In working with a flammable gas, safety of the system is always important. Though methane content of the gas will fluctuate slightly with digester conditions, biogas is essentially odorless, colorless, and lighter than air so it is difficult to detect. It is also an asphyxiant, like natural gas and propane. Its flame often burns with complete clarity so it may not be visible.

Maintenance is an occasional thing, but nonetheless important. Any leaks in the digester tank or liquid fittings need to be addressed promptly for sanitary reasons as well as performance. Gas leaks are critically essential to avoid, but since the system works at a very low pressure of 4” water column—about 0.15 psi—they are not particularly forceful and easy to detect using a liquid soap-water mix at the joints. We have never experienced a leak.

manometer pressure

The biogas system works a a low pressure of less than 4″ water column or 0.15 psi

At some point the solids collect in the digester tank to the level where they must be removed. In this case, the liquid is siphoned or pumped out and the solids extracted through the port built into the base of the tank.  The chamber is small and manageable enough that this is simply a chore and not a battle.

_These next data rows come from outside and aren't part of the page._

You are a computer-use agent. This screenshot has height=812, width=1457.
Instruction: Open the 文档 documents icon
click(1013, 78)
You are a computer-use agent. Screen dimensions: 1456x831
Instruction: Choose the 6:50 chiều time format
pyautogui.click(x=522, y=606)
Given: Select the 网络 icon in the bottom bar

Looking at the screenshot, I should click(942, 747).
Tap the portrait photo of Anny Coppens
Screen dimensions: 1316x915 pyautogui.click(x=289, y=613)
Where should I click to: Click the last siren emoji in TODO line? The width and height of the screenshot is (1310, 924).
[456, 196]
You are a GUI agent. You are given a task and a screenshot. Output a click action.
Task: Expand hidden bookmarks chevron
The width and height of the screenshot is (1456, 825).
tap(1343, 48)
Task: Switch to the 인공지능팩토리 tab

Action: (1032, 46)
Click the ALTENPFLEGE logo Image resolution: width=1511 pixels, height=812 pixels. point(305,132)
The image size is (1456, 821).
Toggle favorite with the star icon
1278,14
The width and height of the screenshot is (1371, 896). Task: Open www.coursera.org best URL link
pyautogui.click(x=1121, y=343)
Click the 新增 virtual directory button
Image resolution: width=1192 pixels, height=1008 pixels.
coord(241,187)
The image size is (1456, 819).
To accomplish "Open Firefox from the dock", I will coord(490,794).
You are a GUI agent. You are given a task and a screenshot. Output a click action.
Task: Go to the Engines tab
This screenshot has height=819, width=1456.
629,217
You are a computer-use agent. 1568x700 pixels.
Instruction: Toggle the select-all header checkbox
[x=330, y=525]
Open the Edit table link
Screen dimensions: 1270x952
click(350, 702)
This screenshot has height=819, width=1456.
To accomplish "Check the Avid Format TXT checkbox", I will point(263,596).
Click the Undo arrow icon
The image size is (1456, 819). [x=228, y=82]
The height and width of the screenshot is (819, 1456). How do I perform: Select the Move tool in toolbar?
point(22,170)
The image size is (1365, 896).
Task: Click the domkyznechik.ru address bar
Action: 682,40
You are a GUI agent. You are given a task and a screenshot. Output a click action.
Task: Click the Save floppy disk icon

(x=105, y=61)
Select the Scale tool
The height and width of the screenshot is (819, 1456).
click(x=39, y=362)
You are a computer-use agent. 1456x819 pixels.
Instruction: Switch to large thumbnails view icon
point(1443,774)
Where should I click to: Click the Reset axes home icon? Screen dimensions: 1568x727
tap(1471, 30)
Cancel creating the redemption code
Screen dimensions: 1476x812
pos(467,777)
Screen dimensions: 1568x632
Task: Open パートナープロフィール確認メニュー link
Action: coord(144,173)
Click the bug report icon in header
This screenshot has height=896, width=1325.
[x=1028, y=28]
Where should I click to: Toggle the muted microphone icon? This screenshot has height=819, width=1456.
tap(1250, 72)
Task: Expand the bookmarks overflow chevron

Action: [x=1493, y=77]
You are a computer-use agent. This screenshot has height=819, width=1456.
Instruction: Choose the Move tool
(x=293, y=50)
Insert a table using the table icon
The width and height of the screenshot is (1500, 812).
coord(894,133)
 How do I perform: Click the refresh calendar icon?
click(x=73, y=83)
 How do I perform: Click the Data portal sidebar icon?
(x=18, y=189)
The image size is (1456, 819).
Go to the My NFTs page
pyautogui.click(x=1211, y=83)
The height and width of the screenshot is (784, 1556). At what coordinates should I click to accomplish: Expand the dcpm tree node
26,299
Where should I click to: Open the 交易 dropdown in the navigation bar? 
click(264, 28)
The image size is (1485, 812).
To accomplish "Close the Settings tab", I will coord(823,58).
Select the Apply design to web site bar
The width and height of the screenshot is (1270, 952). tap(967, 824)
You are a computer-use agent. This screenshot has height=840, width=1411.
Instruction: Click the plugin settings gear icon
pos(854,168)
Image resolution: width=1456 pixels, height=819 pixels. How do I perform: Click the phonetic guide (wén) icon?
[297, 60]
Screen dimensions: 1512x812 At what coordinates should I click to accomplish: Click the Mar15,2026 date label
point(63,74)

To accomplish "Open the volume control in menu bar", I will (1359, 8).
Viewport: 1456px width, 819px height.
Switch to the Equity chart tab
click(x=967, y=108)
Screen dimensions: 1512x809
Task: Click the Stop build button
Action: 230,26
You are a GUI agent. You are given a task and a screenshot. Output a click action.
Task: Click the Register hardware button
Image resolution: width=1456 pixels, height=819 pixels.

Granted, most of us probably will not be going to the lengths that Mr. Bate did to get his vehicle running on manure gas, but a regular supply of site-made biogas fuel isn’t beyond the capacity of anyone with a small farm or homestead. And yes, outside of cooking, lighting, and heating water, it is possible to power a stationary generator that would normally run on gasoline or LP with biogas fuel as long as it is cleaned and filtered properly, once fuel system modifications are made. The issue is not technical but more of a supply question, since one gallon of gasoline is the equivalent of 200 cubic feet of biogas.